Slow axonal transport of neurofilaments and axon caliber
Peter Jung (Physics and Astronomy, Ohio University)
(April 2, 2019 10:20 AM - 11:05 AM)
Brain function relies on the correct timing of the arrival of the electric signals at neurons and hence the correct speed at which they travel along neuronal axons. The speed of the electric signal depends strongly on the diameter of the axon, which therefore must be precisely matched to its physiologic function.

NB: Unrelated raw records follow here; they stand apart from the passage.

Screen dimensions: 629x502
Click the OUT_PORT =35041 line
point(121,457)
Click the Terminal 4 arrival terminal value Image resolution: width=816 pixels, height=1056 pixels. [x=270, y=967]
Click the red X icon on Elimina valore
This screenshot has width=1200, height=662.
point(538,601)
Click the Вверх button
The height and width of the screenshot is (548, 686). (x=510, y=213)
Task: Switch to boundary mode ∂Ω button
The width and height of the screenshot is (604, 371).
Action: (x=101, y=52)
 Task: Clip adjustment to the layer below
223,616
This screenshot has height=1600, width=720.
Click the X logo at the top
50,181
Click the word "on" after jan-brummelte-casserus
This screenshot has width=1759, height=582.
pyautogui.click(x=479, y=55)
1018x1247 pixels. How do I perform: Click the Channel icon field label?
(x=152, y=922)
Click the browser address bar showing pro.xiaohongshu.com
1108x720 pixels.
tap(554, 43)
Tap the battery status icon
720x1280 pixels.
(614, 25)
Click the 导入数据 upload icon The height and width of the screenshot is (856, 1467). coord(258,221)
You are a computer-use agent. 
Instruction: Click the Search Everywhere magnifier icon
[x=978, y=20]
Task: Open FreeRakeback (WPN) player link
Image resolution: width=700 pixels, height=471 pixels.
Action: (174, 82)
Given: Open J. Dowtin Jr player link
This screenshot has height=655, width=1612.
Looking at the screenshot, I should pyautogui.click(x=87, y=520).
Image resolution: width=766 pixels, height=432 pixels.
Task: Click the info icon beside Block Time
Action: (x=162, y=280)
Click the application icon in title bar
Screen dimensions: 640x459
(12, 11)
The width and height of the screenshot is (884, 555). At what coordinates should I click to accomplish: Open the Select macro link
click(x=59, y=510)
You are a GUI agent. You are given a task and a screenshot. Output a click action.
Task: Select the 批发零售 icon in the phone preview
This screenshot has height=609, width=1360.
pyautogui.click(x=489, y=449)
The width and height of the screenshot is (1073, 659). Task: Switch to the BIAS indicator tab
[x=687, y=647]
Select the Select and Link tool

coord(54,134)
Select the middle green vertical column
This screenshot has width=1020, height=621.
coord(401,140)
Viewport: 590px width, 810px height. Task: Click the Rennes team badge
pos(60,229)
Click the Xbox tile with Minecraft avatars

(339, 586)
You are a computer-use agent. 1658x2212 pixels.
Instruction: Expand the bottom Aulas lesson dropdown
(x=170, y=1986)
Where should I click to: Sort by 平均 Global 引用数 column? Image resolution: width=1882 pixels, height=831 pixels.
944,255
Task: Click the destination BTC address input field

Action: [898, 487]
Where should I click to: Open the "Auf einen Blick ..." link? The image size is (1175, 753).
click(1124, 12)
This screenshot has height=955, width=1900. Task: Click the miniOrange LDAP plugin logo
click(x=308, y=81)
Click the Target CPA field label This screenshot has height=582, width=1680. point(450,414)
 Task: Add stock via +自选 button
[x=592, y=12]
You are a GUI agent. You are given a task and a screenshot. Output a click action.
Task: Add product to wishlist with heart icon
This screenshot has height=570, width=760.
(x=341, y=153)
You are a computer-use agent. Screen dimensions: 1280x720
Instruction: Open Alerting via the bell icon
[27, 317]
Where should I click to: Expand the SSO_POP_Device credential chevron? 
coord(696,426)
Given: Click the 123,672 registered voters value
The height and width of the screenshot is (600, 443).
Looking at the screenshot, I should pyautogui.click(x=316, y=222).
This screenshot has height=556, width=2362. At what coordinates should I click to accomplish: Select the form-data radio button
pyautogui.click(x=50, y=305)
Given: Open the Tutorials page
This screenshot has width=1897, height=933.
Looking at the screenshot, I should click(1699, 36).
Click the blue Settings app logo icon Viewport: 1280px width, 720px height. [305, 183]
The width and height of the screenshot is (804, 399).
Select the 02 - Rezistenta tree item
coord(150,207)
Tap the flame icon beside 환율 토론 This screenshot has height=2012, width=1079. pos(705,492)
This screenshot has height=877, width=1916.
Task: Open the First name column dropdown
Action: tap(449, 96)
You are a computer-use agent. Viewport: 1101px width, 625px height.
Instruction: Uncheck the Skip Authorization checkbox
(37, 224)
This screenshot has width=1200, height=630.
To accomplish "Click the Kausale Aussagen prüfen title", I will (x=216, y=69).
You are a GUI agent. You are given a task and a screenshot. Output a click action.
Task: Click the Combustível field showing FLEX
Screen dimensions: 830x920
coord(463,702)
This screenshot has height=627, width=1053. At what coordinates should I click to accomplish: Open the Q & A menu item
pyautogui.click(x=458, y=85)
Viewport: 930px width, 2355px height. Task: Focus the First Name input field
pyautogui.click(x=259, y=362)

The principal determinant of axon diameter in vertebrates are space-filling cytoskeletal polymers called neurofilaments. Morphometric studies have indeed established a direct correlation between the abundance of neurofilaments and axonal diameter. In addition to their space-filling role, neurofilaments are also cargo of slow axonal transport. They are assembled in the cell body and transported by microtubule based molecular motors toward the nerve terminals. The focus of our collaborative research with the Brown-lab at Ohio State University is a new model for the formation of axon caliber that is rooted in the dual motile and architectural function of neurofilaments and the distribution of microtubule tracks in the axonal cytoskeleton. According to this view, axon caliber is emergent and dynamically determined by changes in the flow of neurofilaments. I will discuss specific predictions of this new model and how they are supported experimentally. We hope that this study will provide insights into the mechanisms of axonal swelling associated with a number of neurodegenerative diseases.